Einbindung in das Akademienprogramm

Die turbulente Phase von 1989 bis zur Neukonstituierung der Berlin-Brandenburgischen Akademie der Wissenschaften (vormals Preußische Akademie der Wissenschaften) im Jahre 1992 – die Auflösung der Akademie der Wissenschaften der DDR und die Regelung von Koordinierung bzw. Abwicklung ihrer ehemaligen Institute und Einrichtungen einerseits, die Auflösung der Berliner Akademie der Wissenschaften (West) andererseits, um nur diese Eckdaten zu nennen – bedeutete nochmals eine potentielle Gefährdung des Fortbestandes der Griechischen Christlichen Schriftsteller, die vorher schon zu einem Nebenprodukt des ZIAGA der Akademie herabgestuft worden waren. Albrecht Dihle ist es zu danken, dass das traditionsreiche Vorhaben alle denkbaren Klippen sicher umschiffte. Unter seiner Betreuung wurde das Projekt 1990 vom Wissenschaftsrat positiv evaluiert und solange der wissenschaftlichen Obhut der Heidelberger Akademie der Wissenschaften unterstellt, bis an der Berlin-Brandenburgischen Akademie wieder eine Arbeitsstelle eingerichtet werden konnte und er deren Projektleitung, unterstützt vom Arbeitsstellenleiter Jürgen Dummer, übernahm.
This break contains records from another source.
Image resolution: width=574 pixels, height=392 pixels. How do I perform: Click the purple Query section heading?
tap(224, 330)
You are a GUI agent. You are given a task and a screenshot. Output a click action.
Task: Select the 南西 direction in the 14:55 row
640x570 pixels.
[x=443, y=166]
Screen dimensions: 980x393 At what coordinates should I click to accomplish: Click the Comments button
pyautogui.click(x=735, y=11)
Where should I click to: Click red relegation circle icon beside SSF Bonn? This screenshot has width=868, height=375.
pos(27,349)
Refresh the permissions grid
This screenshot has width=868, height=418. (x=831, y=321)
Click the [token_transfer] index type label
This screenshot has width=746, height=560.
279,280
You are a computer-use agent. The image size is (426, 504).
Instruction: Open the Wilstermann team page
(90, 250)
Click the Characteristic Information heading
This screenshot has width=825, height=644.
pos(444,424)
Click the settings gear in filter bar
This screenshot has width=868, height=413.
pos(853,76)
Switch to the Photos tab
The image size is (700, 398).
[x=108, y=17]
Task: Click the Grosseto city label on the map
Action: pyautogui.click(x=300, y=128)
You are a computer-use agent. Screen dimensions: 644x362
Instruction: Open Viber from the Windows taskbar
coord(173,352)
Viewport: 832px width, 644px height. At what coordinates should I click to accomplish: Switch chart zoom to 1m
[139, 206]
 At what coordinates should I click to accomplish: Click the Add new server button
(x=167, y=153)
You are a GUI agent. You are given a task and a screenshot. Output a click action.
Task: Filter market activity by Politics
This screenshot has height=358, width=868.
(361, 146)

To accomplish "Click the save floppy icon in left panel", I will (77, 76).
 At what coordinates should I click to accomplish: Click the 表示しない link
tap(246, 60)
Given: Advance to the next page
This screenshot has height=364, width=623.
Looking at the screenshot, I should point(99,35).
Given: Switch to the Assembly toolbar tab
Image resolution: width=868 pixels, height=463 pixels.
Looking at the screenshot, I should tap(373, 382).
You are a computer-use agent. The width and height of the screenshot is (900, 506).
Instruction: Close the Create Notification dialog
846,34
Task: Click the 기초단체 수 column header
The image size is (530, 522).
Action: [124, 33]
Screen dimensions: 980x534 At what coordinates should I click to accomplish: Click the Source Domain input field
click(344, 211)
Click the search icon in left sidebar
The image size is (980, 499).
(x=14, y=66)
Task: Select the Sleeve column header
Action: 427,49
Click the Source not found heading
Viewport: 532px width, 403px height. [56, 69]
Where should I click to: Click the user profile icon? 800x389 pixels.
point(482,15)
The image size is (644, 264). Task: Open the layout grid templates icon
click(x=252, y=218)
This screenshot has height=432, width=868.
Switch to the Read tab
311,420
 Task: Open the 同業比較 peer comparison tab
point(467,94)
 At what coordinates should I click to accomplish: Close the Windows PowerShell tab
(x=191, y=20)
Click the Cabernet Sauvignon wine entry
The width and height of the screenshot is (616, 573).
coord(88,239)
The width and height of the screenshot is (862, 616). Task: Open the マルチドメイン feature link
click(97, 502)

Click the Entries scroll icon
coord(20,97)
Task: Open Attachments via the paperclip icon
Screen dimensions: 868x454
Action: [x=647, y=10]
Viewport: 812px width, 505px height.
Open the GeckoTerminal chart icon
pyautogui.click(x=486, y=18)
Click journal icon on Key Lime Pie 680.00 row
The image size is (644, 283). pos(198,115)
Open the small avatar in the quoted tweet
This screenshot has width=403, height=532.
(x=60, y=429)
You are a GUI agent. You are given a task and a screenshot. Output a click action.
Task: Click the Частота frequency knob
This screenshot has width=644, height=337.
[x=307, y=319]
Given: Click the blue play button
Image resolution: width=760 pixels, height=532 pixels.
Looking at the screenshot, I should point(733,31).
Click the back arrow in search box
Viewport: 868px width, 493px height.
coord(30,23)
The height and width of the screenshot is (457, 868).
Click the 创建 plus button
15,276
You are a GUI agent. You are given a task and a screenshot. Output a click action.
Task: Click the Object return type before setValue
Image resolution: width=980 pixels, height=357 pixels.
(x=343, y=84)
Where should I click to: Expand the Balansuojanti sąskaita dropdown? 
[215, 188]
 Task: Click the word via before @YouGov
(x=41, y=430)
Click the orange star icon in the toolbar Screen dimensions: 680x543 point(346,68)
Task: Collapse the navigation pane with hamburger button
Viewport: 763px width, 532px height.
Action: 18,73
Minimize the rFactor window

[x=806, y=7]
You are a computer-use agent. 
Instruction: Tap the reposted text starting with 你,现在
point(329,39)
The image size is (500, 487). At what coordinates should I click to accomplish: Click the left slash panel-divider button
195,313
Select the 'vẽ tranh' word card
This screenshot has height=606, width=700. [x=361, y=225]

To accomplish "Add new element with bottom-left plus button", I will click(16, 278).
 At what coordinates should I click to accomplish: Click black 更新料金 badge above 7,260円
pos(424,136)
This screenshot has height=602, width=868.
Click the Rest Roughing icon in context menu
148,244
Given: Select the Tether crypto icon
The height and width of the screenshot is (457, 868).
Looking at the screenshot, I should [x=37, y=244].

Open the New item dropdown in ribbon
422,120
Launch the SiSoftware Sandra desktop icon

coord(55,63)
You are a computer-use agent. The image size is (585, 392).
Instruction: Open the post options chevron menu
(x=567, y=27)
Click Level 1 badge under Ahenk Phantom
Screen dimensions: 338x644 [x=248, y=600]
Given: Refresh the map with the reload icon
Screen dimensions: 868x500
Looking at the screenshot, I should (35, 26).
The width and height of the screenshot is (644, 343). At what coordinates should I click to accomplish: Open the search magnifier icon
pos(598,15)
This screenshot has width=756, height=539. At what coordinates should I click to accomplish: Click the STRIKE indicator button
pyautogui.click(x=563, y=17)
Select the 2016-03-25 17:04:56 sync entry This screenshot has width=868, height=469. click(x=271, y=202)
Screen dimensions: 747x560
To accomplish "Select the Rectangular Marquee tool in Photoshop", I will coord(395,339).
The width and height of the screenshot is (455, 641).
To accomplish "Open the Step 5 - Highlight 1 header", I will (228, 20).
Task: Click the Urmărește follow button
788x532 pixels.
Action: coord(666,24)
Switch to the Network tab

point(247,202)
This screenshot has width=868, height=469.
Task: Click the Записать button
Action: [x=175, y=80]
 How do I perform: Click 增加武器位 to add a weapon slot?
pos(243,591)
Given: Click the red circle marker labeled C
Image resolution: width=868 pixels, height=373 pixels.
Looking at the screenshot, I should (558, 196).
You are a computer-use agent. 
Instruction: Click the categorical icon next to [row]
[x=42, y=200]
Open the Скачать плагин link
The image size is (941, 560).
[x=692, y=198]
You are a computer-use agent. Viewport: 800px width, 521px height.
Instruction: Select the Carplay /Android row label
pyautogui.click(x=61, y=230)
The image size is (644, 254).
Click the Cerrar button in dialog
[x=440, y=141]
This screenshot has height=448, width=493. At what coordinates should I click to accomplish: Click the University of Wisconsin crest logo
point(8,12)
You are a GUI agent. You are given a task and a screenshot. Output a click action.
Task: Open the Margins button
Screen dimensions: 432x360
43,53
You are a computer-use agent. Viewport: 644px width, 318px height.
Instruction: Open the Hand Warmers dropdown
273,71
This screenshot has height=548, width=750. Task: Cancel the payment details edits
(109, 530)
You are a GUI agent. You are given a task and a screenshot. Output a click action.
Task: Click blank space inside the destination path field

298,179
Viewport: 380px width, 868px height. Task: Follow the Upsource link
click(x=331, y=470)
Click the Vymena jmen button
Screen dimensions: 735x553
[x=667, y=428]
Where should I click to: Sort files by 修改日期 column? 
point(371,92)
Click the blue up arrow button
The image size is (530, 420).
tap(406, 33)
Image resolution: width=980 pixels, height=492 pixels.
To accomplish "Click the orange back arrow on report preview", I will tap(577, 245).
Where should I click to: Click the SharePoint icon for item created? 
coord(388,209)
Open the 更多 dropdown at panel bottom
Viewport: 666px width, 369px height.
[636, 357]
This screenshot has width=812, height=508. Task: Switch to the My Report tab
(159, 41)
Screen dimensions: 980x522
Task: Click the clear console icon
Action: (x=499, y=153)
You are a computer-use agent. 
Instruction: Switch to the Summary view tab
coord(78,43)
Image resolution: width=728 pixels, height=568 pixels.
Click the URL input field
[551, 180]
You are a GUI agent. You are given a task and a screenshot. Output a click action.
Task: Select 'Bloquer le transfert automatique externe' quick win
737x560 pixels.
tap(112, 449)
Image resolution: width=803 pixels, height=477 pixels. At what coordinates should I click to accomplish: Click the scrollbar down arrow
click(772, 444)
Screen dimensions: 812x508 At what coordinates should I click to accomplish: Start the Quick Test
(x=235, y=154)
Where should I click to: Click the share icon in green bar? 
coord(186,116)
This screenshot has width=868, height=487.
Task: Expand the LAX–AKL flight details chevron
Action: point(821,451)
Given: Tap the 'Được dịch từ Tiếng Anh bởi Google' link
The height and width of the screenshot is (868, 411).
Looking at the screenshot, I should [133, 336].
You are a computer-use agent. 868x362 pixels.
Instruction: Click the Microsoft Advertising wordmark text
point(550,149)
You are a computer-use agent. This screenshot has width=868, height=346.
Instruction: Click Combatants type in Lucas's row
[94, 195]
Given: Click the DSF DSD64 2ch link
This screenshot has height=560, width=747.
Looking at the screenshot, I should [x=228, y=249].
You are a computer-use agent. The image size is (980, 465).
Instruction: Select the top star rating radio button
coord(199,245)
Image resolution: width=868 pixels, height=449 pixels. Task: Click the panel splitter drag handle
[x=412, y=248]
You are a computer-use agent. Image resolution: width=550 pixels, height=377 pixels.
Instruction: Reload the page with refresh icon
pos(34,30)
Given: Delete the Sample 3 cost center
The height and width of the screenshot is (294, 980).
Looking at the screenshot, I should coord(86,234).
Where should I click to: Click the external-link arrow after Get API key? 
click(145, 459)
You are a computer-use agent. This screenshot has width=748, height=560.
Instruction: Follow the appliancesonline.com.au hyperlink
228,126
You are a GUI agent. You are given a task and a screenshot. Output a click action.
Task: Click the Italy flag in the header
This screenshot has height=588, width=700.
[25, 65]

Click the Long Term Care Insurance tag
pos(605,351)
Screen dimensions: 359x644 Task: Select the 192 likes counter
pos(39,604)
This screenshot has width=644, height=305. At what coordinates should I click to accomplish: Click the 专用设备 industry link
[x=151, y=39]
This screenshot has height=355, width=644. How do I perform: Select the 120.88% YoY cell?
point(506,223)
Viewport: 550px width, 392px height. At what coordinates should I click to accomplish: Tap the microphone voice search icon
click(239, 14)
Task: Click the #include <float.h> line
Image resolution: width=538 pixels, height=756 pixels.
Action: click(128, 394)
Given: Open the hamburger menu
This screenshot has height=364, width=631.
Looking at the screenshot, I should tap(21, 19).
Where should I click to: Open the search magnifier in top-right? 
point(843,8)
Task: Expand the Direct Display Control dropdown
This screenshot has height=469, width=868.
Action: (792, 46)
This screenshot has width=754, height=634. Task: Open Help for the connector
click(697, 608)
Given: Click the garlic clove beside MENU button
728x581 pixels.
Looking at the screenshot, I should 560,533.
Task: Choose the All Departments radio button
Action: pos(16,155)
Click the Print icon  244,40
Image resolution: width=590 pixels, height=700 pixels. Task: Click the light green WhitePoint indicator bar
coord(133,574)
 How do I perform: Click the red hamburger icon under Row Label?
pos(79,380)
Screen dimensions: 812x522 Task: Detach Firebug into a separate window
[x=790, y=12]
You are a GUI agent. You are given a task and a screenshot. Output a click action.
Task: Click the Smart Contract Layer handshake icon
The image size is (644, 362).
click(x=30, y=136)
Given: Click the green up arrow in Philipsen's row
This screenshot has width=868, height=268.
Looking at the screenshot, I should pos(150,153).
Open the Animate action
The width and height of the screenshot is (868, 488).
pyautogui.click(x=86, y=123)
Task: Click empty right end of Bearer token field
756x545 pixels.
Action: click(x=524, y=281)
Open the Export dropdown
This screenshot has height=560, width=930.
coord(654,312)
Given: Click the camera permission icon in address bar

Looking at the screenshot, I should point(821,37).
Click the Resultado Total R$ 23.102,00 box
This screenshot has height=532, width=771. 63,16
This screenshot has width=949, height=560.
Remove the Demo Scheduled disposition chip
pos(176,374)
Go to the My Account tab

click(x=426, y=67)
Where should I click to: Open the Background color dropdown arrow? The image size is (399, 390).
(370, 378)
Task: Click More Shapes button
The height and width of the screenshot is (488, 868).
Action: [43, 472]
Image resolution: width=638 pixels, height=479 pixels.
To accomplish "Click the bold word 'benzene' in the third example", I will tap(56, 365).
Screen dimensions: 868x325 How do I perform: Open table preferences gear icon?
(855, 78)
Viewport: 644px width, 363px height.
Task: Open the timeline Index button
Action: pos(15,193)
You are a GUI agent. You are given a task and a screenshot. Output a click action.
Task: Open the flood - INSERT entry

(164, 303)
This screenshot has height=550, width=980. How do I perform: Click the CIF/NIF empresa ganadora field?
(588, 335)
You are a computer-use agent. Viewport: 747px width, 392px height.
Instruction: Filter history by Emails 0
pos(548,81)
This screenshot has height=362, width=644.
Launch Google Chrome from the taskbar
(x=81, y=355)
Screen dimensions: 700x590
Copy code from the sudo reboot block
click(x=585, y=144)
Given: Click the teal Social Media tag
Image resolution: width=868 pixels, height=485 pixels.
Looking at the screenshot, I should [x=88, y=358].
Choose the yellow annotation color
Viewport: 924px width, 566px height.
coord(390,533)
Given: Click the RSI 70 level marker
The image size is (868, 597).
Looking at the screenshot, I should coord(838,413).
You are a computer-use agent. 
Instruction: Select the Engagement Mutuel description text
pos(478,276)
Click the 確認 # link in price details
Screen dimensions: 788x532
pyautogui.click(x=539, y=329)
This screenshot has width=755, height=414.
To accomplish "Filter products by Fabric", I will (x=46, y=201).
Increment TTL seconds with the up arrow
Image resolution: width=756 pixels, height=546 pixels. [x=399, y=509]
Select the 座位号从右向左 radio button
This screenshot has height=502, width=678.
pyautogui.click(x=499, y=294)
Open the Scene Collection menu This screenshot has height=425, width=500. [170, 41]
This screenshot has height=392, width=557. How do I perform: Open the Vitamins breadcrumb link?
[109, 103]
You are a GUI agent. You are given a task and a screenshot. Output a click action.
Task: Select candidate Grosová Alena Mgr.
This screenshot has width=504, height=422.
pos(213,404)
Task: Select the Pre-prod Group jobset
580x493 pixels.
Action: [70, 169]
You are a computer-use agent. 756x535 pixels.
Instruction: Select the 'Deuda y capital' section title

Als Dihle 1999 auf eigenen Wunsch ausschied, hat der jetzige Projektleiter, Christoph Markschies, aus seinen Händen die Verantwortung für das Vorhaben übernommen. Die Arbeitsstelle ist Teil des Akademienprogramms von Bund und Ländern, wobei seit 2011 der Fokus neu auf die alexandrinische und antiochenische Bibelexegese der Spätantike gerichtet ist, aber die beiden Publikationsreihen der Griechischen Christlichen Schriftsteller und der Texte und Untersuchungen weiterlaufen.